After going back to Orange County and getting into the car again, ready for the road, I drove home on Highway 101 through a torrential rainstorm and we had no problems. What a ride! I loved every minute of it; even the part where the windshield wipers stopped working. Miss Pegi was not done with me yet. We continued north with the rain falling intermittently and the wind blowing beads of water off the windshield.
• • •
WHEN WE VISITED CANADA AGAIN, supporting First Nations people with the Honour the Treaties tour, raising both legal defense money and awareness, we played a part in bringing light to the situation in Canada. Environmental abuse in the name of commerce had been slipping by Canadians unnoticed under the careful stewardship of the oil companies and the Canadian government.
On the last night of the Honour the Treaties tour, a young man stood protesting against me, holding his NEIL YOUNG LIES sign. Never shy about asking questions, my friend Snowbear walked up to the guy and asked, “What lies?”
“Well, that electric car for one,” said the young Canadian. “He never drove across the country in an electric car with no gasoline.”
On February 12, just three weeks after the Honour the Treaties tour ended in Calgary, Royal Dutch Shell PLC told regulators it was halting work on its mine in Northern Alberta’s oil sands and that it had no idea when it would revive the blueprints.

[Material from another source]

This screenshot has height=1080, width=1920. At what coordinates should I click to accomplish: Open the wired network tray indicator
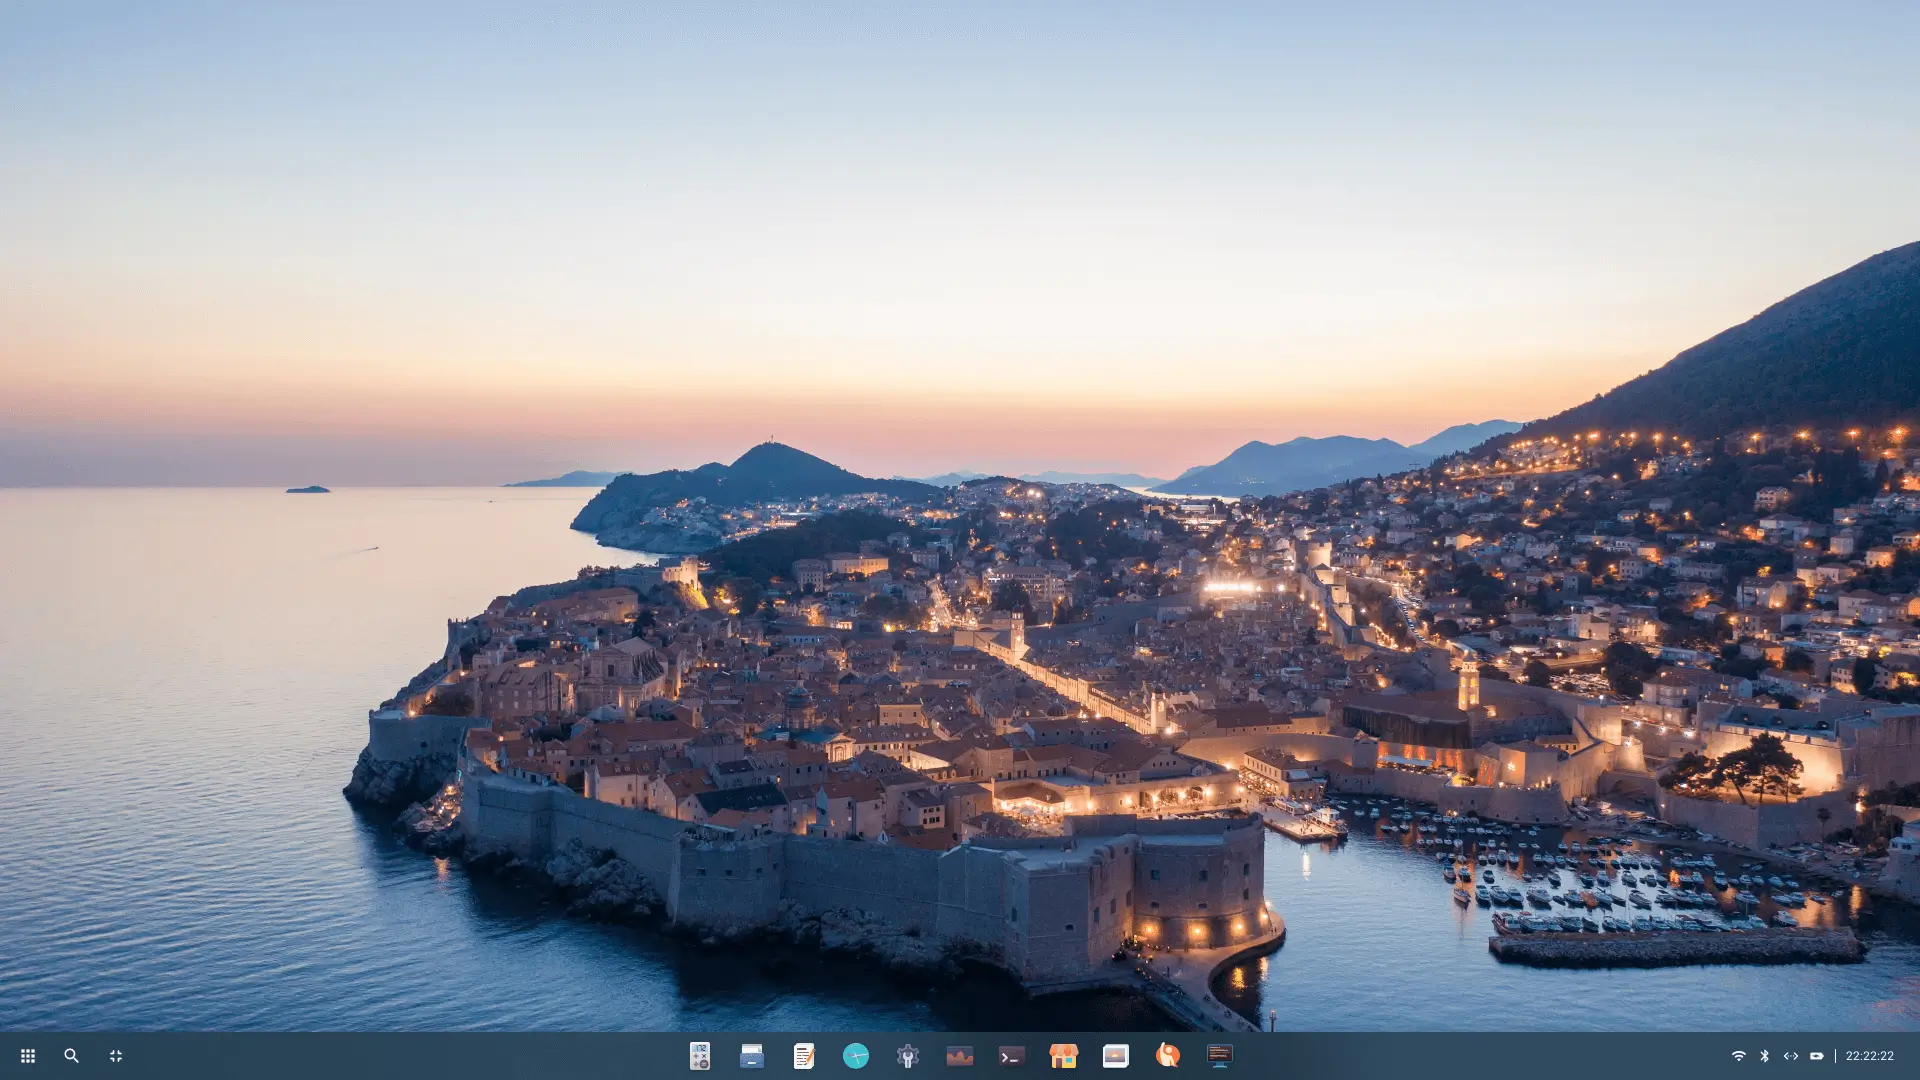click(1791, 1054)
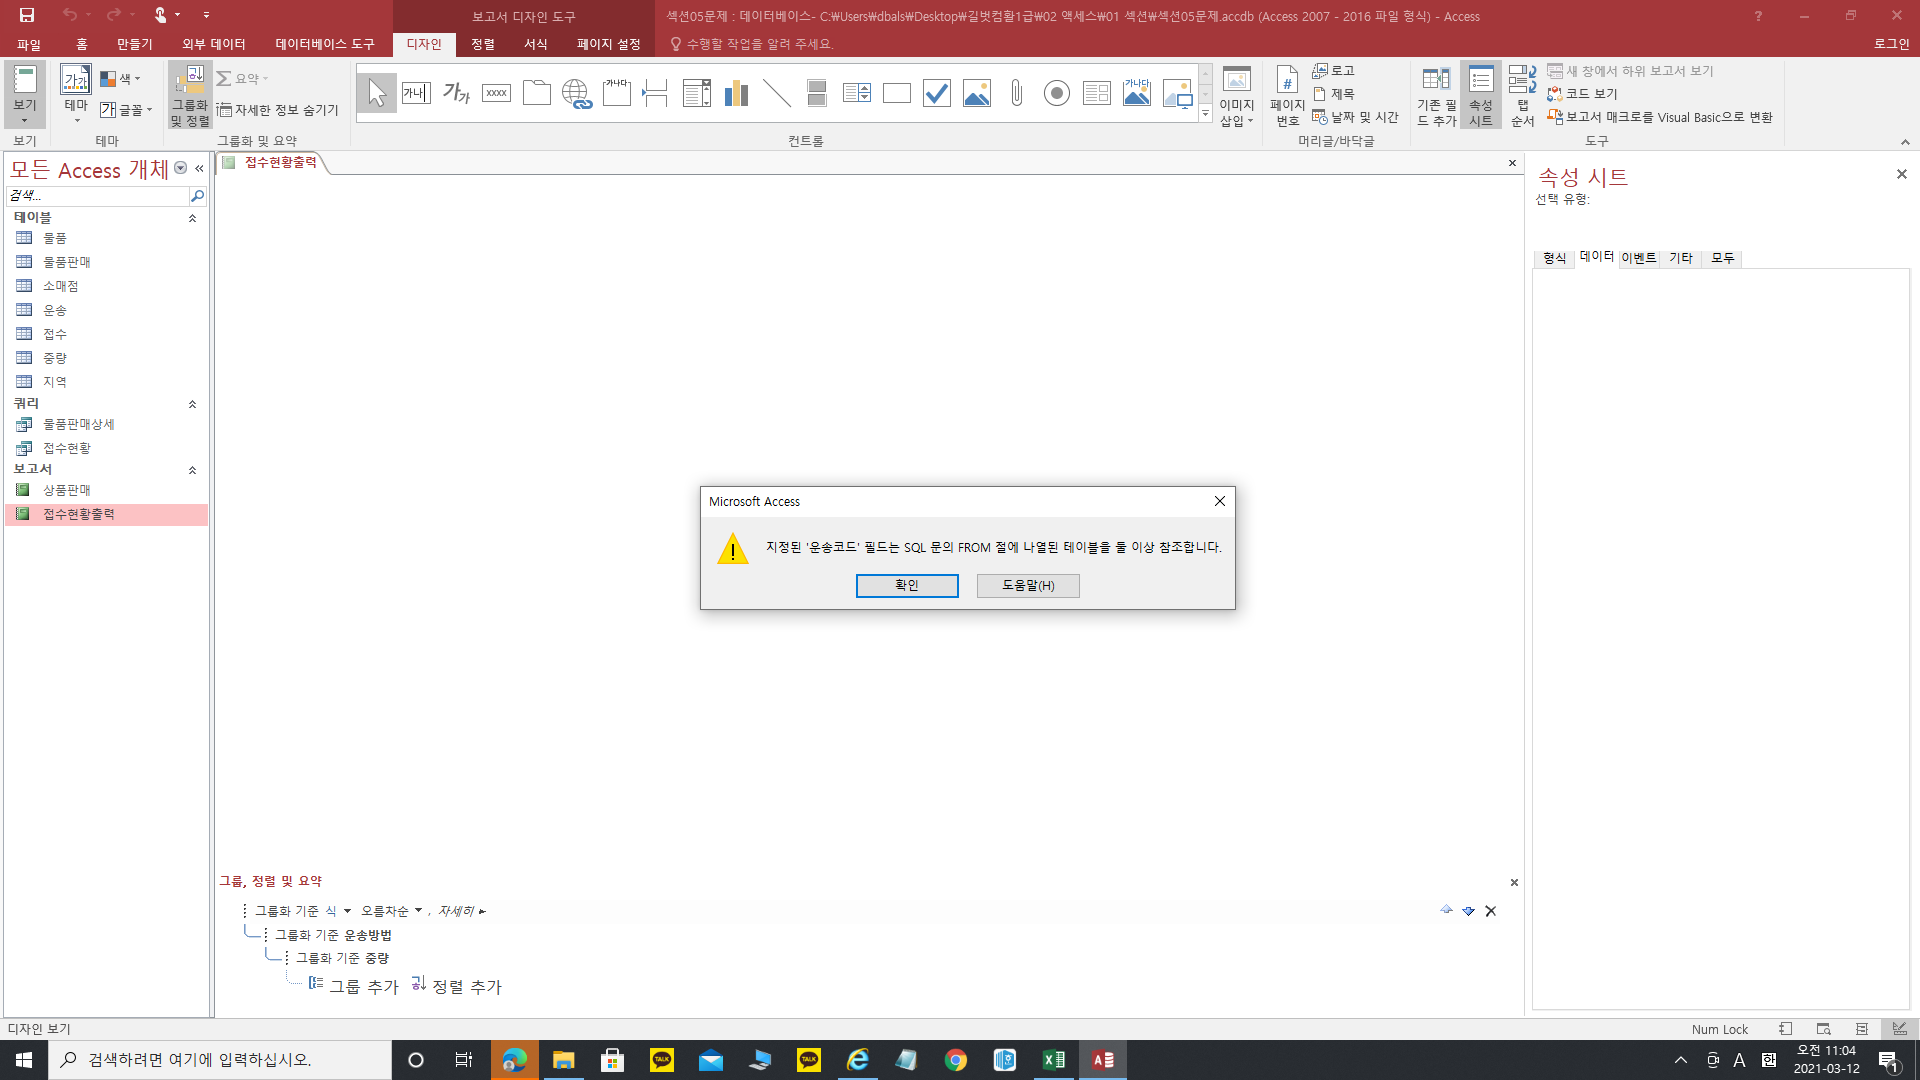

To us this was welcome news, a battle won. First Nations treaties protected the native people, but they also protected the planet. We had maintained that Canada had to honor the treaties and keep her word.
As of this writing, President Obama has not revealed his final judgment on the Keystone XL pipeline, but oil interests are reasonably sure he will back them, and environmentalists are worried. The Keystone XL pipeline approval would enable strong pressure on Canada to break her ancient treaties and proceed with tar sands expansion. The jury is still out for me about what the president’s decision will be, but it will be his defining moment, the moment his legacy will be built on.
• • •
WHEN I WAS YOUNGER, a boy growing up in Omemee with my family and my dog, the seasons came and went with rhythm, like clockwork. I have seen the changes over the years. Things are not the same now. They are losing the beat. I am doing what I can to hold on to it, preserve it. I didn’t know the damage I was doing with my cars, neither did anyone else, but now I do. I had my love relationship with big gas-guzzling cars for a lifetime, yet even I can see the writing on the wall. I am listening to the heartbeat of the earth.
Global warming is a threat like no other, slow-moving and deadly. Miss Pegi needs all the help she can get. This is the beginning of the end for the fossil fuel age. We have a long way to go, but we’re going to make it. Henry Ford had wanted to build both electric cars and cars powered by American farmers. That was a dream he started. I am still living that dream, behind the wheel of the unpredictable Miss Pegi, on the Road to Tomorrow.
A few weeks ago, a big rain had just brought welcome relief and green to California’s drought-ravaged landscape. I was driving silently through the forest with the top down, listening to some beautiful-sounding classical music. As we broke out of the redwoods and into open farmland, I felt good.
Heading into the sun, I was thankful to be alive and on my way home.